EXTRAIT À LIRE —
L'usine Pillard © Damien Boeuf

Ouvertures d’Ateliers d’Artistes

Antre nous

 

Profondément ancrées dans notre territoire et liées aux mutations de la cité phocéenne, les Ouvertures d’Ateliers d’Artistes, organisées par le Château de Servières depuis vingt-deux ans, témoignent chaque année de la vitalité d’une scène artistique marseillaise en perpétuel renouvellement.

 

« De tous les cadres, enveloppes et limites — généralement non perçus et certainement jamais questionnés — qui enferment et “font” l’œuvre d’art (l’encadrement, la marquise, le socle, le château, l’église, la galerie, le musée, le pouvoir, l’histoire de l’art, l’économie de marché, etc.), il en est un dont on ne parle jamais, que l’on questionne encore moins et qui pourtant, parmi tous ceux qui encerclent et conditionnent l’art, est le tout premier, je veux dire : l’atelier de l’artiste. »

Daniel Buren,  Fonction de l’atelier, 1971

 

Si l’atelier est, comme le dit Buren, le lieu où le travail se fait, à l’opposé de la galerie qui est le lieu où le travail se voit, ouvrir l’atelier au public n’est-il pas contre-nature ?

L’atelier d’artistes est un lieu par définition privé, maintes fois représenté au cinéma, dans la photographie, ou par les peintres eux-mêmes. Il a subi depuis ces dernières décennies des bouleversements observés par les critiques, les commissaires et les artistes eux-mêmes. Lieu de production et de non production, lieu de réflexion et de non réflexion, lieu d’isolement ou de collaboration, lieu de cohabitation et de recherches, lieu de l’échec, l’atelier, dont la vision romantique perdure malgré Warhol et la Factory, demeure un objet de fantasme pour le grand public. Certains artistes ont théorisé cet intérêt pour les coulisses de la création jusqu’à l’intégrer dans leur pratique même, à l’instar de Marcel Broodthaers, Robert Filliou, Claes Oldenburg ou plus récemment Emmanuelle Lainé, mélangeant ainsi espace intime et espace public, espace de production et espace d’exposition. S’il s’agit de produire, l’atelier est aussi le lieu stratégique des rendez-vous, des visites de professionnels de l’art, des collectionneurs aussi parfois ; c’est un antre au fort pouvoir symbolique avec lequel le white cube ne rivalisera jamais.

OBJECTIFS —
(1) Résumez en deux phrases l'extrait sur les Ouvertures d'Ateliers d'Artistes.
(2) Répondez brièvement à chacune de ces questions sur l'extrait sur les Ouvertures d'Ateliers d'Artistes.
(a) Quelle structure organise ces Ouvertures d'Ateliers d'Artistes ?
(b) De quelle année date le texte de Daniel Buren cité, *Fonction de l'atelier* ?
(c) Quels artistes sont nommés comme ayant intégré l'intérêt pour les coulisses de la création dans leur pratique même ?

INFORMATIONS EXTRAITES —

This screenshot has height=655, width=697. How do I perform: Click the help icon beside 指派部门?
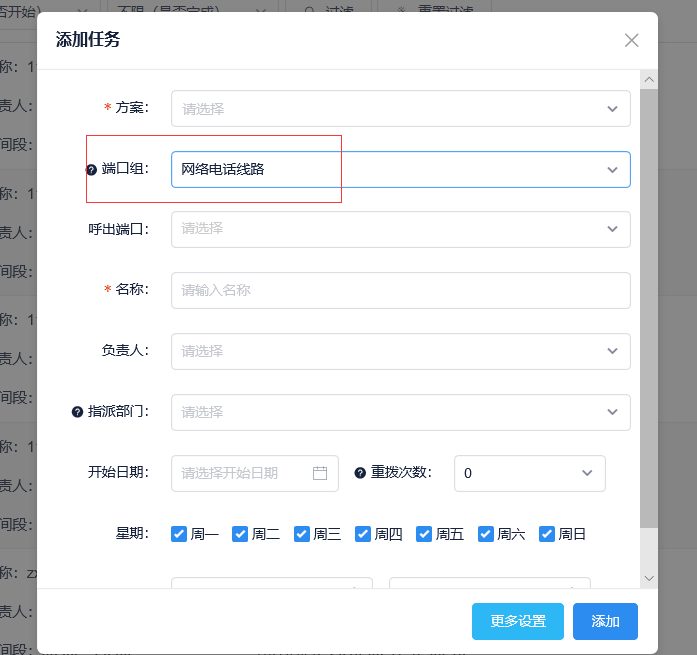77,412
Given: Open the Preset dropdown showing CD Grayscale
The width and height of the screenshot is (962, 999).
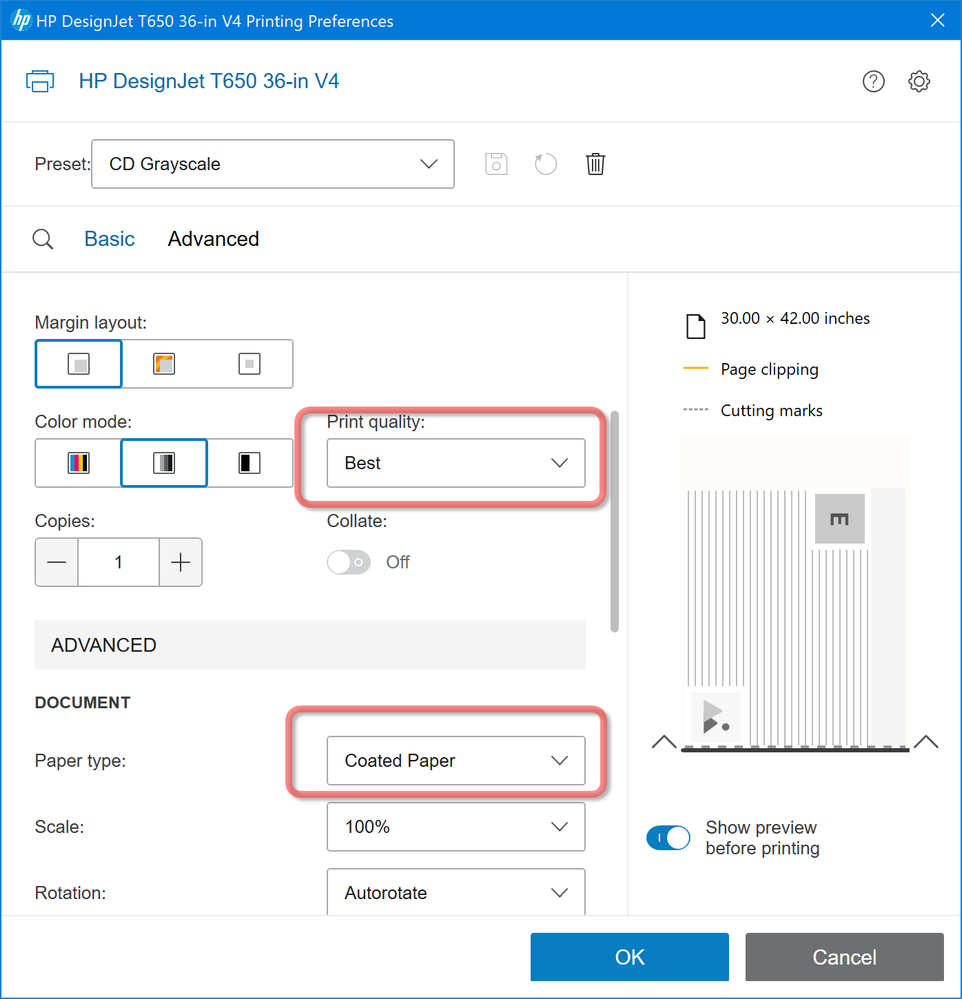Looking at the screenshot, I should pos(272,164).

RÉPONSES RÉDIGÉES —
(1) Organisées depuis vingt-deux ans par le Château de Servières, les Ouvertures d'Ateliers d'Artistes témoignent chaque année de la vitalité d'une scène artistique marseillaise en perpétuel renouvellement. Lieu privé et objet de fantasme pour le grand public, l'atelier est aussi un lieu stratégique de rendez-vous, un antre au fort pouvoir symbolique avec lequel le white cube ne rivalisera jamais.

(2)
(a) Le Château de Servières.
(b) De 1971.
(c) Marcel Broodthaers, Robert Filliou, Claes Oldenburg et Emmanuelle Lainé.